ASSIGNED TASK: The material below must be output exactly, line for line.
● ● ●
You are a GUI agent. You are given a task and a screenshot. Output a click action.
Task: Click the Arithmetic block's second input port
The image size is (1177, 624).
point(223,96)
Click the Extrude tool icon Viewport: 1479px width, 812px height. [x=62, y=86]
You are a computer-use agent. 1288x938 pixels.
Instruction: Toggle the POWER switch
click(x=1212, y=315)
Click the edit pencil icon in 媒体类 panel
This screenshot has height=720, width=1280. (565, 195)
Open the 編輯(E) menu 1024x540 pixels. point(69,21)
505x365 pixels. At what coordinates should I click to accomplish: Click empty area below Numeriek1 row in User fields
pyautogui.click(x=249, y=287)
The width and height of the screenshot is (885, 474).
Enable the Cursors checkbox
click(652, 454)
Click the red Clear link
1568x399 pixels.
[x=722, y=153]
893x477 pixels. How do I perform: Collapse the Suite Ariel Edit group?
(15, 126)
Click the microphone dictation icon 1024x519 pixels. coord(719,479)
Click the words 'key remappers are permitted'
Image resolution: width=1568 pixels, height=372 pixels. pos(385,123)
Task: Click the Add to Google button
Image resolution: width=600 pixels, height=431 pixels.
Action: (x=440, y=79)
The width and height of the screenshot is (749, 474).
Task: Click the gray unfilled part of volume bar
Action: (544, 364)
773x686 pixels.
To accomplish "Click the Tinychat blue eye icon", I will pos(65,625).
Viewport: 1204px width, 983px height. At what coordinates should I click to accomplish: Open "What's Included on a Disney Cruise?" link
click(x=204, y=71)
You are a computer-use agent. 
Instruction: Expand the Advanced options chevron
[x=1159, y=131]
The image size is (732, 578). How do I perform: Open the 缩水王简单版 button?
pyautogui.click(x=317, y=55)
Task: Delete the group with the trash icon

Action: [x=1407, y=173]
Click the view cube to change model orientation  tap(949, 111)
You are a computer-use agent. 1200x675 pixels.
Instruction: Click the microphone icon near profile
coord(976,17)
● ● ●
RESPONSE TO THE EXERCISE:
You are a GUI agent. You are given a task and a screenshot. Output a click action.
Task: Click the Arithmetic block's second input port
The image size is (1177, 624).
point(223,96)
Click the Extrude tool icon Viewport: 1479px width, 812px height. [x=62, y=86]
You are a computer-use agent. 1288x938 pixels.
Instruction: Toggle the POWER switch
click(x=1212, y=315)
Click the edit pencil icon in 媒体类 panel
This screenshot has height=720, width=1280. (565, 195)
Open the 編輯(E) menu 1024x540 pixels. point(69,21)
505x365 pixels. At what coordinates should I click to accomplish: Click empty area below Numeriek1 row in User fields
pyautogui.click(x=249, y=287)
The width and height of the screenshot is (885, 474).
Enable the Cursors checkbox
click(652, 454)
Click the red Clear link
1568x399 pixels.
[x=722, y=153]
893x477 pixels. How do I perform: Collapse the Suite Ariel Edit group?
(15, 126)
Click the microphone dictation icon 1024x519 pixels. coord(719,479)
Click the words 'key remappers are permitted'
Image resolution: width=1568 pixels, height=372 pixels. pos(385,123)
Task: Click the Add to Google button
Image resolution: width=600 pixels, height=431 pixels.
Action: (x=440, y=79)
The width and height of the screenshot is (749, 474).
Task: Click the gray unfilled part of volume bar
Action: (544, 364)
773x686 pixels.
To accomplish "Click the Tinychat blue eye icon", I will pos(65,625).
Viewport: 1204px width, 983px height. At what coordinates should I click to accomplish: Open "What's Included on a Disney Cruise?" link
click(x=204, y=71)
You are a computer-use agent. 
Instruction: Expand the Advanced options chevron
[x=1159, y=131]
The image size is (732, 578). How do I perform: Open the 缩水王简单版 button?
pyautogui.click(x=317, y=55)
Task: Delete the group with the trash icon

Action: [x=1407, y=173]
Click the view cube to change model orientation  tap(949, 111)
You are a computer-use agent. 1200x675 pixels.
Instruction: Click the microphone icon near profile
coord(976,17)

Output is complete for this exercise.